The facilitator greets the participants, reminds them of the rules, as well as some of the pertinent details from the previous discussion (if appropriate), and states the goals of the meeting.

The rules of the discussion are presented below.

  1. There are no incorrect answers. Feel free to express any sentiment and report any information.
  2. You are encouraged to engage in dialogues and debates, but you must also be respectful towards each other.
  3. Only one person can speak at a time. You can disagree with a person, but you cannot interrupt them.
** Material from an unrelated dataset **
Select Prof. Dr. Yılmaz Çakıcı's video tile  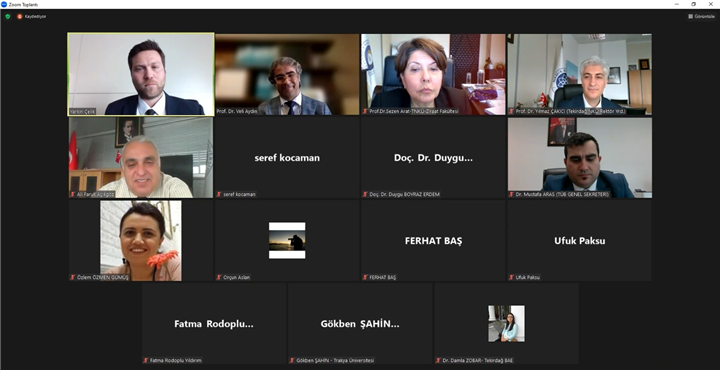coord(579,74)
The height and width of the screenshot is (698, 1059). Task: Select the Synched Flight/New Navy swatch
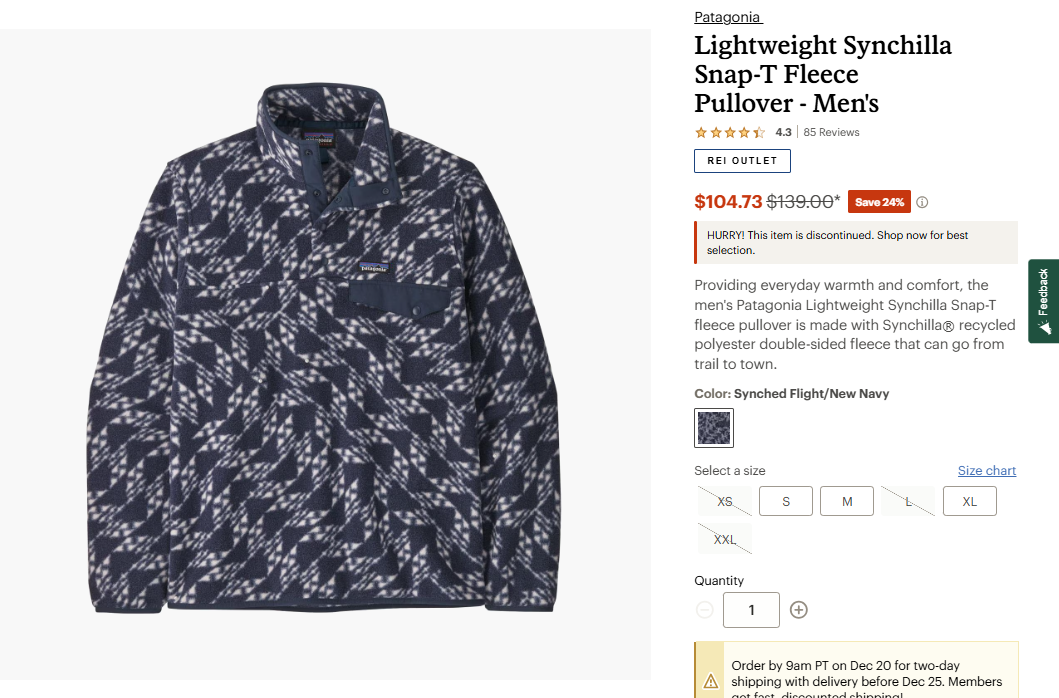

You are encouraged to use paper and pen or another method to write down your thoughts and avoid forgetting them.
  4. You do not have to answer the questions that seem invasive or rude or otherwise cause you any discomfort.
  5. If you feel that we need another rule, feel free to make suggestions.

The goals of the discussion are:

  1. to review the process of guidelines adoption, including positive and negative events, difficulties, successes, and facilitators,
  2. to indicate pertinent issues and consider possible solutions for them,
  3. to promote consideration of the potential improvements.

Discussion

Key questions should include the variations of the following ones.

  1. Let us review the events of this week that are pertinent to the guideline adoption.
  2. Have you encountered any challenges this week? What area were they pertinent to (organizational, clinical, decision-making, other)?
  3. How can we address these challenges?
  4. What are the successes of this week?
  5. What remains to be done for successful adoption?

Throughout the discussion, the facilitator should prompt the participants to elaborate by using pauses and guiding questions. Examples of guiding questions:

  1. Would you like to provide some details?
  2. Could you possibly elaborate?
  3. You described (a phenomenon). What about (a related phenomenon)?
  4. Do you mean that (shortened idea)? Have I understood you correctly?

Closure

The facilitator recaps the goals of the discussion, recites key ideas and decisions (if any), and asks the participants to add any details if anything important has been left out. The facilitator makes a conclusion about achieving the goals of the discussion and thanks to the participants for the collaboration.